Ao UmSocial, Verônica contou que sempre foi apaixonada pelo Terceiro Setor. “Acho inspirador como pessoas comuns, muitas vezes sem recursos, conseguem realizar trabalhos incríveis que transformam a vida de milhares de pessoas. A maioria das ONGs do país é formada por pequenas instituições que sobrevivem com poucos recursos e, mesmo assim, estão por todo o Brasil, mudando vidas”.

Para o futuro, ela espera que o terceiro setor seja cada vez mais profissionalizado, porque isso gera benefícios para todos do setor e promove uma gestão mais transparente e responsável, melhorando a credibilidade das organizações junto aos doadores e à comunidade.

“O desenvolvimento e o aprimoramento de ferramentas são importantes para que possamos medir o impacto das organizações e para que possamos firmar parcerias estratégicas. Acredito que essas ações resultarão em mais recursos para o setor, ampliando assim o alcance das ações promovidas pelas instituições”, finalizou a presidente do IOB.

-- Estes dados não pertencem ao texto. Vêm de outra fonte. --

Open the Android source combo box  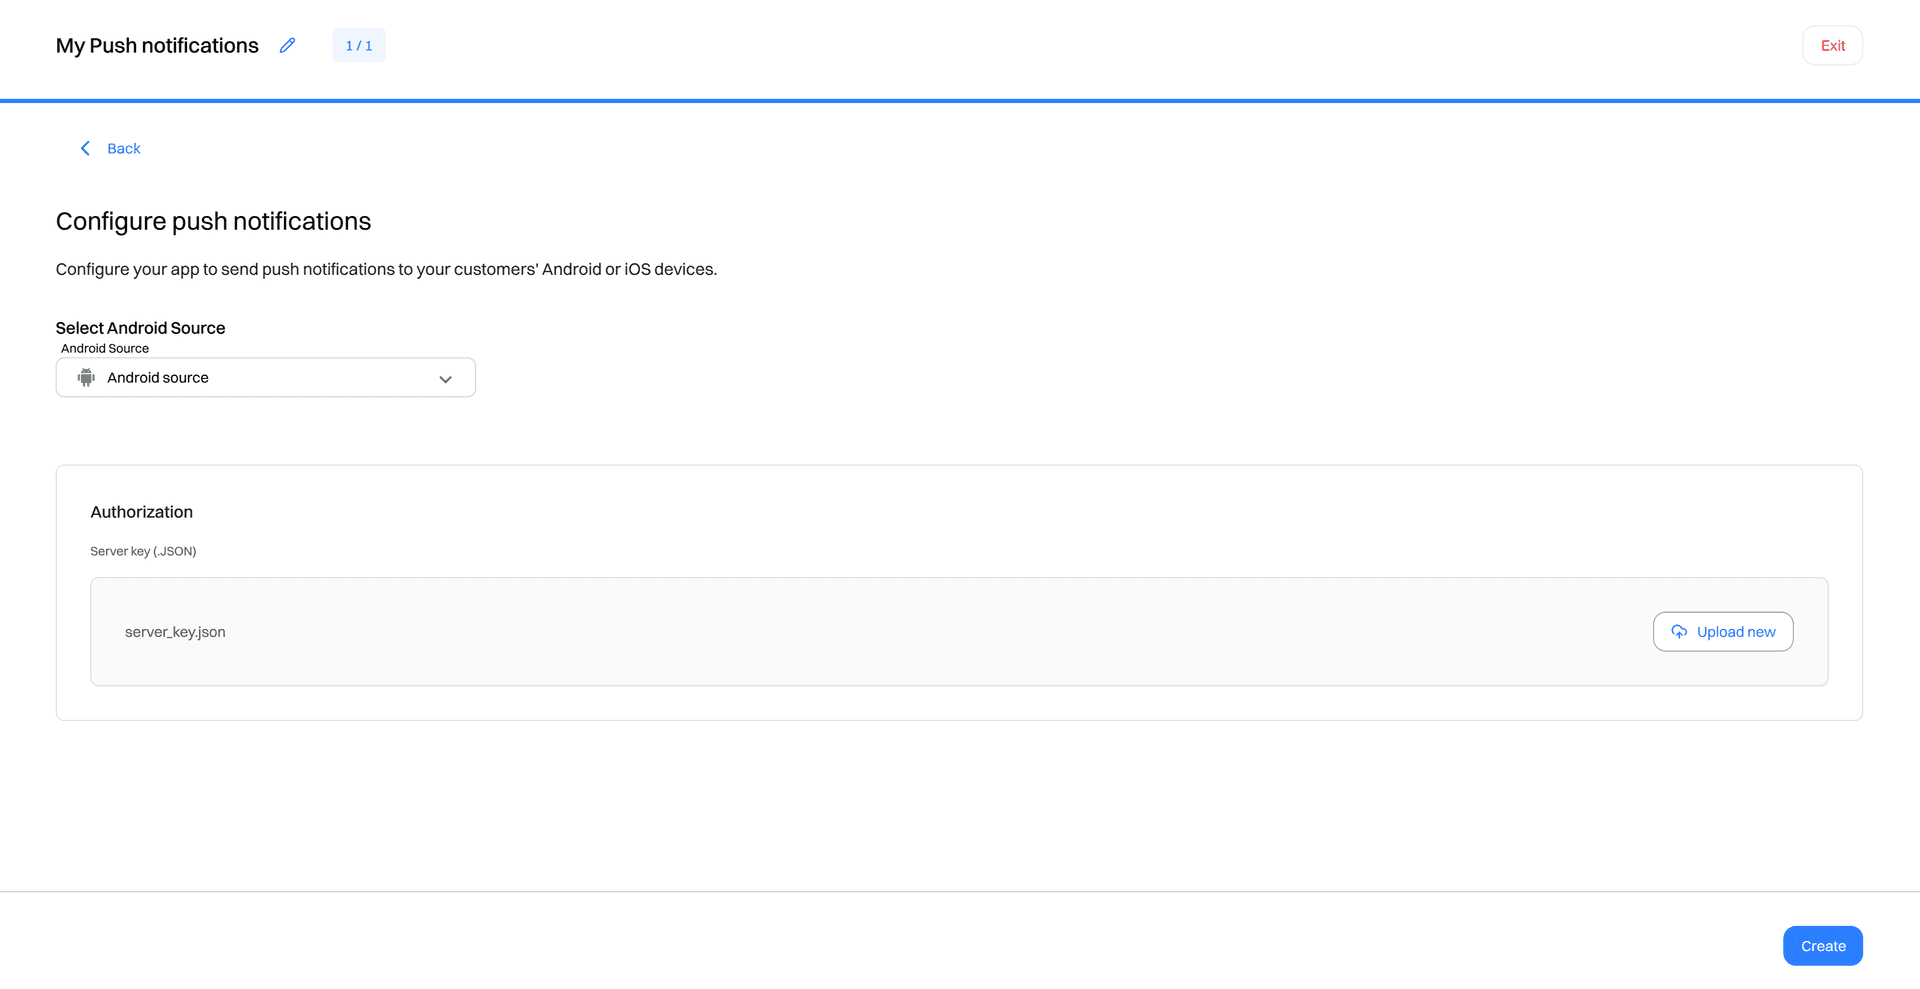click(265, 377)
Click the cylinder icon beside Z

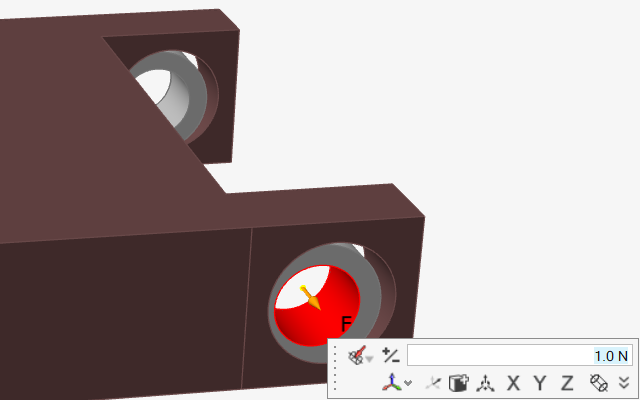click(x=599, y=382)
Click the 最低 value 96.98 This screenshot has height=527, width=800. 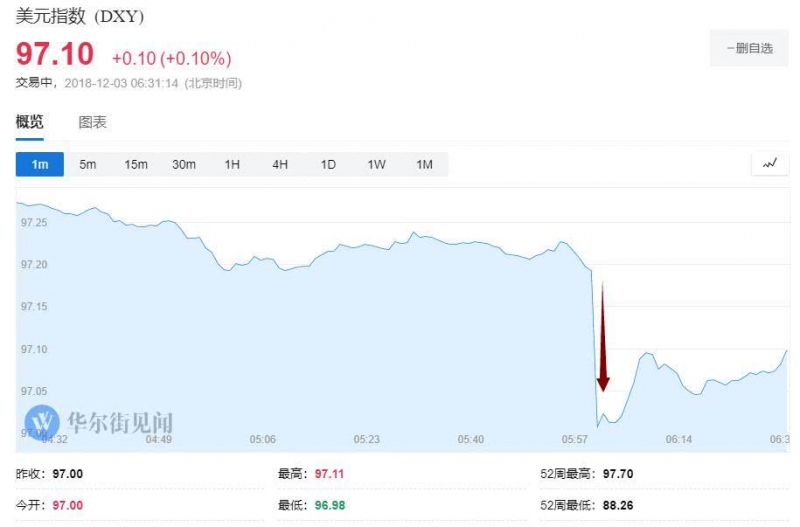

A favor do meio ambiente e contra o machismo

Fundadora do Instituto Ambiental Reluz, Renata Bomfim ressalta os obstáculos que precisa enfrentar no Terceiro Setor, apenas por ser mulher. “Sou uma professora de literatura, uma escritora e eu entro enquanto defensora do meio ambiente, militante e isso gerou muito incômodo em certas pessoas”.

A escritora Renata Bomfim

O Reluz é uma organização da sociedade civil, sem fins lucrativos, que trabalha em prol da Proteção da biodiversidade, educação ambiental, pesquisa científica e bem-estar animal.

“Não é fácil, mas eu acho importantíssima a presença das mulheres no terceiro setor, porque ele não é mais aquela ideia antiga que a gente tinha, de voluntariado pelo voluntariado. Nós realizamos um trabalho muito importante de auxílio ao poder público, chegando em lugares muitas vezes onde o governo não pode chegar. Por isso, eu acredito que as mulheres têm uma contribuição singular a dar em todos os campos”, explica a dirigente.

Questionada sobre os principais obstáculos enfrentados na luta pelo meio ambiente, sendo mulher, Renata não hesita em responder.

“O principal é o preconceito. Sofri vários tipos de violência, de ser realmente até destratada. Mas eu acho que a gente precisa manter a motivação, não desistir e enfrentar. Não abaixar a cabeça. E isso não quer dizer simplesmente brigar, mas buscar os nossos campos de direito mesmo e usá-los para sermos respeitadas também”, finalizou.

Voluntariado na veia

Nascida de uma família humilde, no interior de Cachoeiro de Itapemirim, a presidente do Instituto Instituto Jutta Batista da Silva (IJBS),
Marlene Piazzarollo, contou que os pais sempre ensinaram que precisavam dividir até o pouco que tinham.

“Para mim isso foi um aprendizado de vida porque sempre procurei dividir o pouco que tinha com outras pessoas . Desde nova visitava as favelas , dava aula de catequese”, conta.

Marlene Piazzarollo

 

Para ela, ser guiada pelo coração não diminui o dom para empreender. “Muito pelo contrário, acho que isso agrega e muito, porque o terceiro setor precisa ser profissional, exige todos os conhecimentos e organização de uma empresa, mas tem um lado muito mais humano. Vejo que, enquanto mulher, conseguimos lidar de uma forma diferente”, afirma a presidente do instituto.

Para os próximos anos, Marlene espera que mais pessoas possam atuar no Terceiro Setor, para que o movimento social possa crescer ainda mais.

“Eu queria muito que o Terceiro Setor fosse apenas um hobby, mas a cada dia que passa só vemos crescer as necessidades e vulnerabilidades na sociedade e, se não intervirmos, a situação seria ainda pior. Então, meu desejo é que consigamos mudar essa realidade em um futuro bem próximo”, finalizou Marlene, que está a frente do instituto desde os anos 2000.

O dia 8 de março é utilizado, internacionalmente, todos os anos, para refletir sobre as conquistas, direitos e as violências sofridas pelas mulheres.

Nesse contexto, segundo a escritora canadense Rupi Kaur, a maior lição que uma mulher pode aprender é que, “desde o primeiro dia, ela sempre teve tudo o que precisa dentro de si mesma. Foi o mundo que a convenceu que ela não tinha”.